5. I'm a T. In fact, I'm the only T in the group. I'm not sure I like being so obviously different from everyone else. But I am. And my T-ness makes me logical and rational. I like being logical and rational. I also want to make sure that there is some room for emotion in there...I don't want to be heartless (or as Kate says "a cold hearted bitch"). And I'm entering the "mid life" (!!!!!) stretch, which for me is all about emotion and feeling and learning to be a little less logical. Part of this stretching is figuring out what my purpose is in this world. I always felt that I was meant to help people in some way. I wanted to be a doctor and join Medicins sans Frontieres. That's not going to happen...so what am I meant to do?

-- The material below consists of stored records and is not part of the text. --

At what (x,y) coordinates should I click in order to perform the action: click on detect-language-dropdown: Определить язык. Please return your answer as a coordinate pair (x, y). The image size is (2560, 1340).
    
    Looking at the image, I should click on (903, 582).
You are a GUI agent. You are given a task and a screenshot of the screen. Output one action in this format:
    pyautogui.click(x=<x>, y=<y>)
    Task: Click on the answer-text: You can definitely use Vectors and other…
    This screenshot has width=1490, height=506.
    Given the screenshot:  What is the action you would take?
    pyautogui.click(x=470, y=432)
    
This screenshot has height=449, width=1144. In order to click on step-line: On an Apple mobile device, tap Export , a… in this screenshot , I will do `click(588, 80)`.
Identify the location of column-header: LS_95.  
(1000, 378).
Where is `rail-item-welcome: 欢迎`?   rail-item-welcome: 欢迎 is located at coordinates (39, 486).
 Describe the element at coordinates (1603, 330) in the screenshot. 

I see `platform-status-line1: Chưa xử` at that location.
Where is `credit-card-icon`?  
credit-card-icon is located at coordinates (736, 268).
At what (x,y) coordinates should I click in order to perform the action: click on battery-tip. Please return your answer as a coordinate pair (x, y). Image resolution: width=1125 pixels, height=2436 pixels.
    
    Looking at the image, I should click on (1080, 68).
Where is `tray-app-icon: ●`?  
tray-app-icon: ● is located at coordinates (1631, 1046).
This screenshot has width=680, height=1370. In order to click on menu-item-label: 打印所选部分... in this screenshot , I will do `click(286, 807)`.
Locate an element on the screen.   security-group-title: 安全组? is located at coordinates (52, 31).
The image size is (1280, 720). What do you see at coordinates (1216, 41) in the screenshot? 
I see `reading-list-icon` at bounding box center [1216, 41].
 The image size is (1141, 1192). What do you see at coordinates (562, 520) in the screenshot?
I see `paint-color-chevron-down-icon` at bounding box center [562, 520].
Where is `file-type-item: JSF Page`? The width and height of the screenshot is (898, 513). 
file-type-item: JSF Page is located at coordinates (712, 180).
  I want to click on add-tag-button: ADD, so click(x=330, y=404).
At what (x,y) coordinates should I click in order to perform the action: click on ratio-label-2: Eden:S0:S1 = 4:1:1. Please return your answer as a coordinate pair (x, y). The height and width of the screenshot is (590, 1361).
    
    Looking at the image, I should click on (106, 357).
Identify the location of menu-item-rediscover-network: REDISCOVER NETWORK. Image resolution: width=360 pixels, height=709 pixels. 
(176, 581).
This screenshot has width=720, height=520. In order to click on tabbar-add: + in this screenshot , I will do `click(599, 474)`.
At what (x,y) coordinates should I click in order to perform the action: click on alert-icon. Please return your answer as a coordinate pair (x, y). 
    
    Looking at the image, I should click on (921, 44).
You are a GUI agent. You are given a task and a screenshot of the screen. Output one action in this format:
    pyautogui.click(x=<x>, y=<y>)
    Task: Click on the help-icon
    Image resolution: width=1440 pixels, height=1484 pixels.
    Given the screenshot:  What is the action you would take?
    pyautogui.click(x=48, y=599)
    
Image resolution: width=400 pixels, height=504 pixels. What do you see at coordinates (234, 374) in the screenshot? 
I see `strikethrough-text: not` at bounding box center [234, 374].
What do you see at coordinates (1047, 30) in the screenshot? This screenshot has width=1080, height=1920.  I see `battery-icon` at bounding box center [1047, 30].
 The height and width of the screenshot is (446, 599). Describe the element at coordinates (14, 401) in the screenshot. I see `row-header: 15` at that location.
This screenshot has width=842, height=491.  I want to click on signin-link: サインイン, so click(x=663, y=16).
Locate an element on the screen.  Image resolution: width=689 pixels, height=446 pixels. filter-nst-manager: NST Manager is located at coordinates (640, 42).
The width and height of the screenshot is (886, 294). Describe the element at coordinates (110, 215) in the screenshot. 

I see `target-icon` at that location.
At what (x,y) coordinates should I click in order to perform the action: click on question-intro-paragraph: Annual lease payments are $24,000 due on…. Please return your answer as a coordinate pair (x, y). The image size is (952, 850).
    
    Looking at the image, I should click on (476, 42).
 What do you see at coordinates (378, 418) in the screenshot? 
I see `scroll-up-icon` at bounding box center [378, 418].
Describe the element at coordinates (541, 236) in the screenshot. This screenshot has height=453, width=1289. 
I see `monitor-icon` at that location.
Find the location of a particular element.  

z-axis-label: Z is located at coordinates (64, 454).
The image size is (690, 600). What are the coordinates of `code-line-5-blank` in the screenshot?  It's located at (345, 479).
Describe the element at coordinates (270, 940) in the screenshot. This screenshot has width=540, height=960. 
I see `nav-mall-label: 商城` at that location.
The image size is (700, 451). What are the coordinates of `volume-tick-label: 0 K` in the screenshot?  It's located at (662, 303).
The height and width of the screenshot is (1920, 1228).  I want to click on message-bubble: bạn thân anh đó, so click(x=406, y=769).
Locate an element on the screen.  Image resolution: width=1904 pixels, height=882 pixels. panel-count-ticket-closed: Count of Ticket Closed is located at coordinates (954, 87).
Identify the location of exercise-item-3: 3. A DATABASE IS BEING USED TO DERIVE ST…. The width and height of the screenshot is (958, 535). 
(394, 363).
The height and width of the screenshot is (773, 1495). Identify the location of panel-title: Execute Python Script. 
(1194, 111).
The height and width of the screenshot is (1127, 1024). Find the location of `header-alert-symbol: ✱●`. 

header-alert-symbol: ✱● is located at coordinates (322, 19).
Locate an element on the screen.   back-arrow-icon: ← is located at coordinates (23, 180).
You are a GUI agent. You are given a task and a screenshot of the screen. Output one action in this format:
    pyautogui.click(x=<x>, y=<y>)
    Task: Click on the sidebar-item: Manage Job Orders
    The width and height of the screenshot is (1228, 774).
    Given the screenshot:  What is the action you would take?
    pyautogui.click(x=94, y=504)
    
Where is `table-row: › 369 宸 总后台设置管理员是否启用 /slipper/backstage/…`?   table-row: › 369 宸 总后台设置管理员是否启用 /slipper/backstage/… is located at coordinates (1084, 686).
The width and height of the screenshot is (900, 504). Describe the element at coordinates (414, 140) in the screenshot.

The next step is a series of seminars and small group meetings. The seminars are run by truly inspirational women and men from all sorts of places. We then get together into small groups (structured into four people that will stretch each other as much as possible!), and discuss and wallow in the seminar aftermath.

So that’s my year. I’m looking forward to seeing what I can learn and where it will take me. I’m also committing to a once a week yoga class, and going away for things that I really want to do (like a music weekend).